▶ **Exercise aim**:
Among the records below, find each line that includes the string "user" and copy it.

▶ **Material to process**:

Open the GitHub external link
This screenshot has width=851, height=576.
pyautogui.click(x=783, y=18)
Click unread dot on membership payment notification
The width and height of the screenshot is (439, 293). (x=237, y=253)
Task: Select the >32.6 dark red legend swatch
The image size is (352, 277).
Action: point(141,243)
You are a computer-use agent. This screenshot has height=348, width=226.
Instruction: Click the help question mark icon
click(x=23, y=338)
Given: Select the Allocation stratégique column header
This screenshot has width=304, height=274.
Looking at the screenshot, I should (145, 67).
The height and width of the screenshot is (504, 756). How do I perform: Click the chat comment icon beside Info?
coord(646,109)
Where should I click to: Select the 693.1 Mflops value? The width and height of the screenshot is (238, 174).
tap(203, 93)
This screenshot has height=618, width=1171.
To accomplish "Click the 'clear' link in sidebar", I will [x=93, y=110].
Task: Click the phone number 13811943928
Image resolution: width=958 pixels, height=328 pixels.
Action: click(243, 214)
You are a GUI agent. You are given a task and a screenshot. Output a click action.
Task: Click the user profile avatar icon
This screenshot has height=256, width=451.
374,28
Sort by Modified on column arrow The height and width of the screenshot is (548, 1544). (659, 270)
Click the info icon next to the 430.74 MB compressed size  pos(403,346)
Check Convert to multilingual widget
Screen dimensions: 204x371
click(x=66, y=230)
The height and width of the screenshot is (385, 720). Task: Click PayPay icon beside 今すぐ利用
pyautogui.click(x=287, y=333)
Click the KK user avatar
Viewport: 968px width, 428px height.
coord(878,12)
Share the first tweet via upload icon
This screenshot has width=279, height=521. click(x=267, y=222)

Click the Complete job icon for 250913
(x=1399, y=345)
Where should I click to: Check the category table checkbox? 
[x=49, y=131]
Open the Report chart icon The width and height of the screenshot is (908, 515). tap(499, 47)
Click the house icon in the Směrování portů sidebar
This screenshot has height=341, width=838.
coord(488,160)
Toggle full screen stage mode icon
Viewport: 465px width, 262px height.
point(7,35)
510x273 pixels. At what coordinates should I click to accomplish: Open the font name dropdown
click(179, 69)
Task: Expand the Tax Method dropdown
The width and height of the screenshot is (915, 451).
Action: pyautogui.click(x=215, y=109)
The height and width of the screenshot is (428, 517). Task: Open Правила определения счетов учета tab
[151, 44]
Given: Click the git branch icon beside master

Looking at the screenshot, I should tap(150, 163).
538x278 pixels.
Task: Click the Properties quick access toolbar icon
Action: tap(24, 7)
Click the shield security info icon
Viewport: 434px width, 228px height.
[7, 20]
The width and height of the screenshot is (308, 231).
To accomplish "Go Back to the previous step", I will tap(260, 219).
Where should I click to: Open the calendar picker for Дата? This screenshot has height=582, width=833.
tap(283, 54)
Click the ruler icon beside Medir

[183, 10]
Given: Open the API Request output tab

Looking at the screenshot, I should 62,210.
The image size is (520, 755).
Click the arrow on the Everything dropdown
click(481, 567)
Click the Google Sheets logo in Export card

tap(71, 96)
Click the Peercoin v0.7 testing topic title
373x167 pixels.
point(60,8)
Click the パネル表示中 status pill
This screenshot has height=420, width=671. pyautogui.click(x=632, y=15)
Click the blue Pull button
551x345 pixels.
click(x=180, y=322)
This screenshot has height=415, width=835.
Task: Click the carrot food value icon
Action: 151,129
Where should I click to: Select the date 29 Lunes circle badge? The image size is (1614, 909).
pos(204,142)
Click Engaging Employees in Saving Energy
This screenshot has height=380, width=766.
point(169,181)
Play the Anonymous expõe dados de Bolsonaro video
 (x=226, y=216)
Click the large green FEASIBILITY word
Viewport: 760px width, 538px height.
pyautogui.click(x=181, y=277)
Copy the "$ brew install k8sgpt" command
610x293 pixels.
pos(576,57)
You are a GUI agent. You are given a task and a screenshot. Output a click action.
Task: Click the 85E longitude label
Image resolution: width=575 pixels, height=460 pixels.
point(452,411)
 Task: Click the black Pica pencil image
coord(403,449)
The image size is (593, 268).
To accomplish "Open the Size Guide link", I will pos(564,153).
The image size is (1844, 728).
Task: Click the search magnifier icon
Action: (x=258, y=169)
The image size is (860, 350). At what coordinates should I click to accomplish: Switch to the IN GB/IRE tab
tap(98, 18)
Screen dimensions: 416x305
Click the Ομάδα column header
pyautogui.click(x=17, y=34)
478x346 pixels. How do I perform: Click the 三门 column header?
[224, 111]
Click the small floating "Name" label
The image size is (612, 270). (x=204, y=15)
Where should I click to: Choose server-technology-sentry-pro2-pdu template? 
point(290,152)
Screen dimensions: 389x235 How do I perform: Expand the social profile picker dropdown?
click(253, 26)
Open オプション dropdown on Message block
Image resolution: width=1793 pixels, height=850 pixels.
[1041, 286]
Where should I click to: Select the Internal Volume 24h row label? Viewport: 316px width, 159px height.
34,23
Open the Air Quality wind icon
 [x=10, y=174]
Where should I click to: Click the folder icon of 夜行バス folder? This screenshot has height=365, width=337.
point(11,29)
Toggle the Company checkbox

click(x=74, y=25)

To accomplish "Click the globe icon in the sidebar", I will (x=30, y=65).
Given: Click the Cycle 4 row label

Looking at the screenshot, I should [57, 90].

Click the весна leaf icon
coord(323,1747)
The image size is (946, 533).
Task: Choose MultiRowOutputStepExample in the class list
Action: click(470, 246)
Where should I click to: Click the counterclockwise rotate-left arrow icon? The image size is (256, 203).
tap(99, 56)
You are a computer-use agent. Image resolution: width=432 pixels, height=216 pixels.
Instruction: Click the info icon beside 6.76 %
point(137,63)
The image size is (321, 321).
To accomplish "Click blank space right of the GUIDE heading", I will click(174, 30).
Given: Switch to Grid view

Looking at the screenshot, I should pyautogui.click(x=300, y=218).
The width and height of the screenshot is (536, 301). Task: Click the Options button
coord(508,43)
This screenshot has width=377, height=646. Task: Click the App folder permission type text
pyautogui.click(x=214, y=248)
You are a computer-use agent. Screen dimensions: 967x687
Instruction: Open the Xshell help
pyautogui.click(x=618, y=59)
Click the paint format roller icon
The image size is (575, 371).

▶ **Written answer**:
Task: Click the user profile avatar icon
Click the KK user avatar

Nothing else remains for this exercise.